I needed a different approach. I needed an island.
The Mandate
"The Generals think I brought you here to write a report on 'Police Culture'," I said, closing the file. "They want you to form a committee, drink tea for three years, and produce a paper that will be eaten by termites."
Suddle nodded. "That is the standard procedure, Sir."
"I am canceling the procedure," I said.
I stood up and walked to the window, looking out at the ribbon of asphalt that was the Islamabad-Lahore Motorway. It was the only piece of modern infrastructure in the country.
"You cannot fix the Punjab Police, Suddle," I said, turning back. "The rot is too deep. If you pour fresh water into a sewer, you just get more sewage."
Suddle looked disappointed. "So, we do nothing?"
"No," I smiled. "We build a new pipe."
I pointed to the Motorway. "I am giving you the National Highways and Motorways. I want you to build a new force from scratch. The National Highways and Motorway Police (NH&MP)."
"A traffic force?" Suddle asked, confused.
"Not just traffic," I corrected. "A prototype. I want you to recruit new officers. Educated ones. Give them new uniforms—blue, not that colonial khaki. Give them new cars. And most importantly... pay them."
I leaned over the desk. "I want you to pay a Constable exactly what a Banker earns. I want their salary to be so high that a bribe looks like an insult."
Suddle's eyes widened. "Sir, the Finance Ministry will scream. That is triple the current pay scale."
"Let them scream," I said. "I will cut the budget of the Information Ministry. I don't need propaganda; I need law."
I walked over to him. "The Generals think you are sidelined on the highway. They don't realize that the highway is the spine of the country. If you control the road, you control the economy."
I looked him dead in the eye. "Create a force where a General gets a ticket if he speeds. Create a force where a Prime Minister cannot make a phone call to release his driver. Can you do that?"
Suddle stood up. For the first time, the calm professor looked like a predator who had found his hunting ground.

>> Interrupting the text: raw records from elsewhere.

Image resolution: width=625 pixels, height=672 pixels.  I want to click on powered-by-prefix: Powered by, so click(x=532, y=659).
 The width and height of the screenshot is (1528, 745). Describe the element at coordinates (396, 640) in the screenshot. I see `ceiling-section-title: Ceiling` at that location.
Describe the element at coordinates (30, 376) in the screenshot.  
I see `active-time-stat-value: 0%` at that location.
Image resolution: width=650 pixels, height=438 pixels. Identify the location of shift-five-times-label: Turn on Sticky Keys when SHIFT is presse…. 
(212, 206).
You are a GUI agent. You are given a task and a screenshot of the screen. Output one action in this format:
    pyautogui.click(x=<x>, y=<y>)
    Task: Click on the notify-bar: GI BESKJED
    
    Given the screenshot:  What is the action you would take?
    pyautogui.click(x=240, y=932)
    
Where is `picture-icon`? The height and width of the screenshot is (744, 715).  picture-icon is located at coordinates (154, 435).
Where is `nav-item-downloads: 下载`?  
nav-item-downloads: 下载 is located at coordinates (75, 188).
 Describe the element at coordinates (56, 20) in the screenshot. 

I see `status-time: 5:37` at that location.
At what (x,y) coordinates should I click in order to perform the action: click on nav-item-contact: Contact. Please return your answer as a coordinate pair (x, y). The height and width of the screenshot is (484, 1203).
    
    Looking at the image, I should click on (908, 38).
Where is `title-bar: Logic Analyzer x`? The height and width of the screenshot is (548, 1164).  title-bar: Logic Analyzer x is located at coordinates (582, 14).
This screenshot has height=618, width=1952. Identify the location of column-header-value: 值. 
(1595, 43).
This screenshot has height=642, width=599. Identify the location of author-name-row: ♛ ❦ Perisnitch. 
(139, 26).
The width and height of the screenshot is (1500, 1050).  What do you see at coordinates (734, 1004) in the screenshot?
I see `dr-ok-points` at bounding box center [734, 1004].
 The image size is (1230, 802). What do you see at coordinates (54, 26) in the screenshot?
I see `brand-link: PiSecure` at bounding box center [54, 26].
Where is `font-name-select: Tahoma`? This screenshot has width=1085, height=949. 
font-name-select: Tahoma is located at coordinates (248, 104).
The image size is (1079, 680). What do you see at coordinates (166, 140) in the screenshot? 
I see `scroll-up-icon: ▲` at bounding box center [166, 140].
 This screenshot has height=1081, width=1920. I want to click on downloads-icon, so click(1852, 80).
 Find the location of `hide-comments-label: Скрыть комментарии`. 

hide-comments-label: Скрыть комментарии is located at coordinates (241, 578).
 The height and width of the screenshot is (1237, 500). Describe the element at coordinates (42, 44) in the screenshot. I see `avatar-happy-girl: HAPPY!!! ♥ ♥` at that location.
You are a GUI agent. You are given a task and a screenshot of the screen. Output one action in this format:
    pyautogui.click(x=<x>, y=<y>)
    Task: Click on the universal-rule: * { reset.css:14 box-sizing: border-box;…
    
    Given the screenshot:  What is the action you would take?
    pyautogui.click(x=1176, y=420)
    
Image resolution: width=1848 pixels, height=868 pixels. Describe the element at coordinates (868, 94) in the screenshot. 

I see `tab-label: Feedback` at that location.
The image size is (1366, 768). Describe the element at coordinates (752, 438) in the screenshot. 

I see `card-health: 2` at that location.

"If I have your backing, Sir," Suddle said, his voice steel. "I will ticket your car if you break the limit."
"Good," I smirked. "You have full authority. Fire the corrupt, hire the best. Make the Motorway an independent republic of honesty."
"And the Punjab Police?"
"Let them rot for now," I said coldly. "When the people see the difference between your Blue Uniforms and their Khaki Uniforms... the people will demand the reform. We will not force the change. We will shame them into it."
Suddle saluted. This time, it wasn't just protocol. It was a pact.
The Aftermath
As Suddle left, I sat down and made a note in my personal diary.
Asset Acquired: The Scalpel.
The Generals were busy counting their future sugar subsidies. They didn't notice that I had just handed the country's most vital logistical arteries to the only man in Pakistan who couldn't be bought.
The "Company" was happy. They thought I was distracted.
But Aditya Kaul knew better. You don't kill a monster by stabbing it in the toe. You starve it. You cut off its roads. You audit its books. And then, when it is weak... you send in the Scalpel.